* **Work request**: Transcribed word for word, the lines below from the one with "Task: Click the Wazuh server address heading" through the last line of the records form the answer; no picture is to be included.

Data for this task START

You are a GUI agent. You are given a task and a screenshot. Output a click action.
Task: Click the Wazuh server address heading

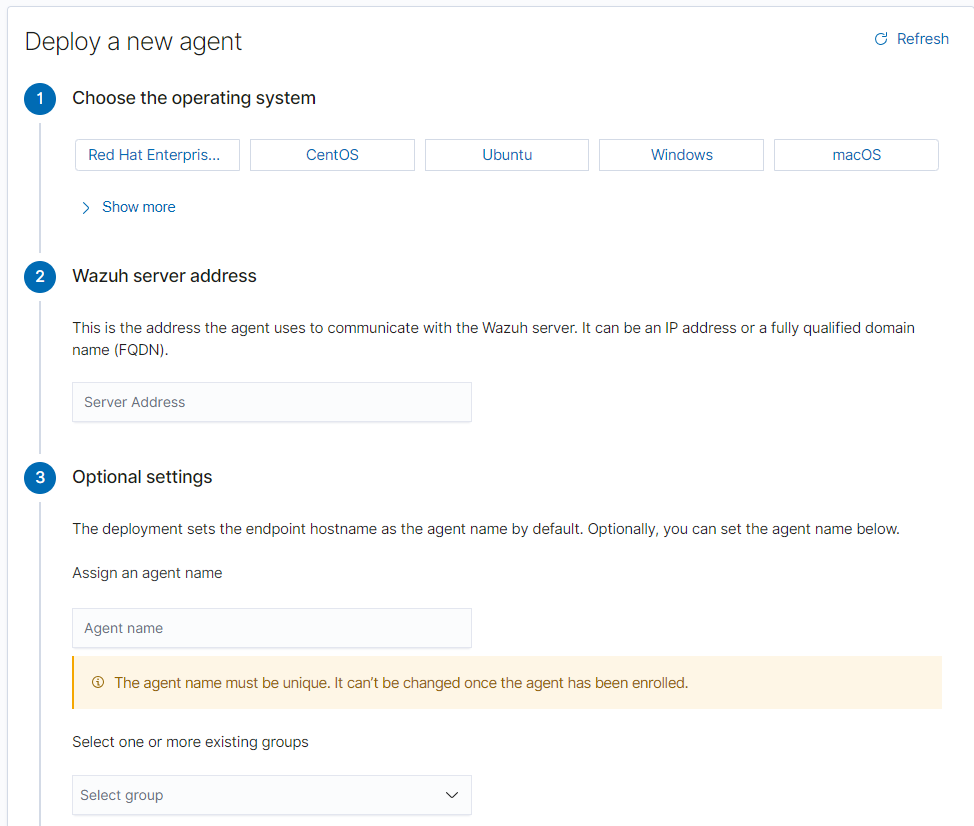coord(164,276)
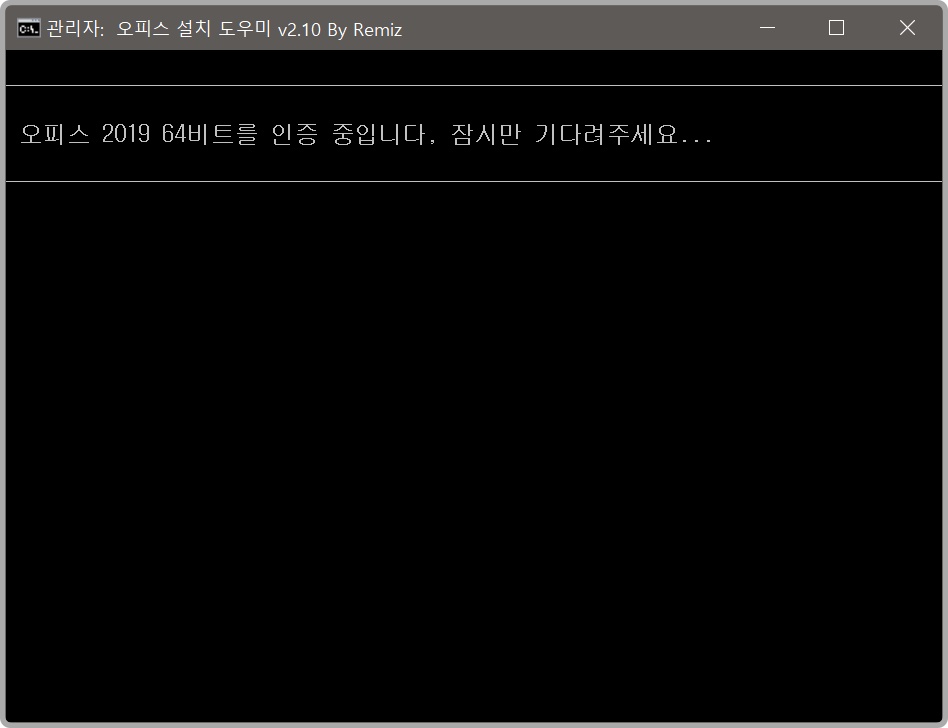
Task: Close the 오피스 설치 도우미 window
Action: [x=906, y=29]
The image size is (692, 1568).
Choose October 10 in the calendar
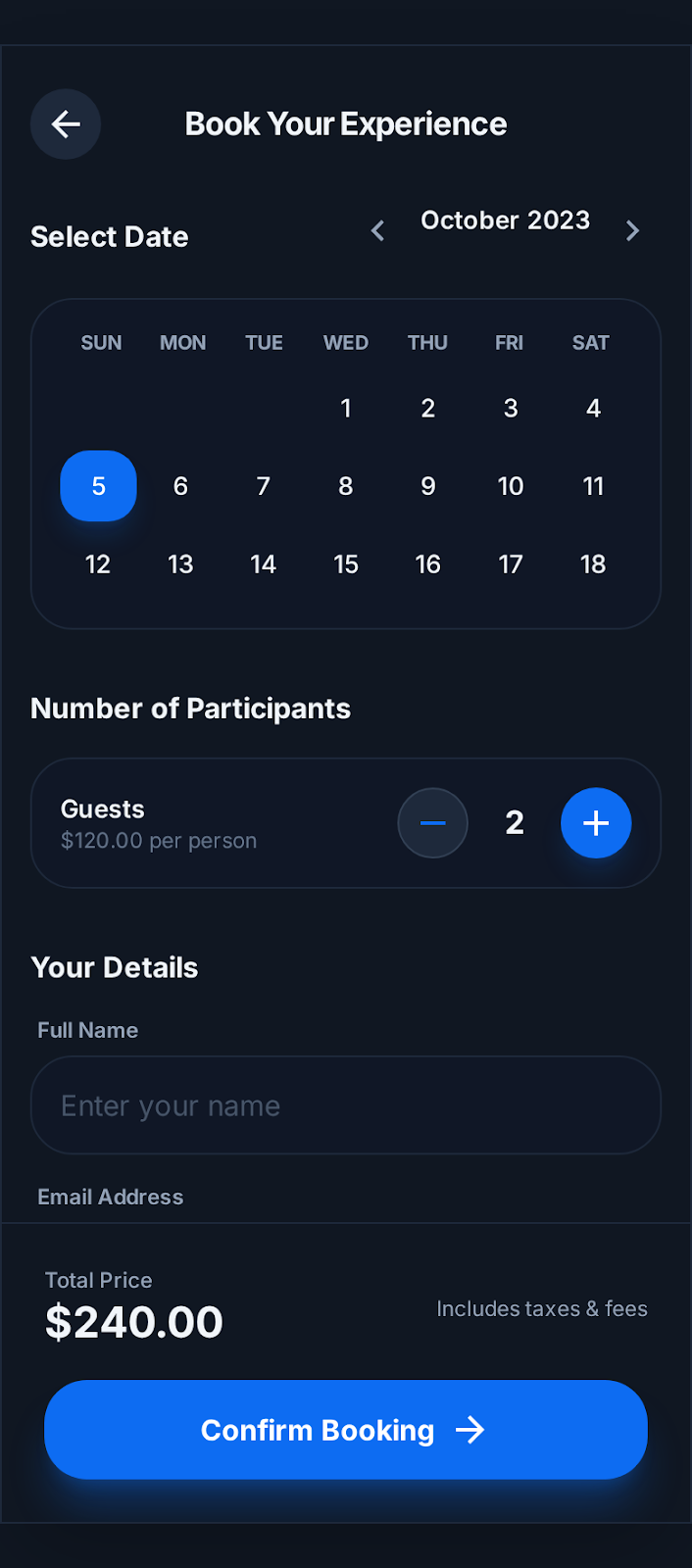[511, 486]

Data for this task END

* **Exercise result**:
Task: Click the Wazuh server address heading

coord(164,276)
Task: Close the 오피스 설치 도우미 window
Action: [x=906, y=29]
The image size is (692, 1568).
Choose October 10 in the calendar
[511, 486]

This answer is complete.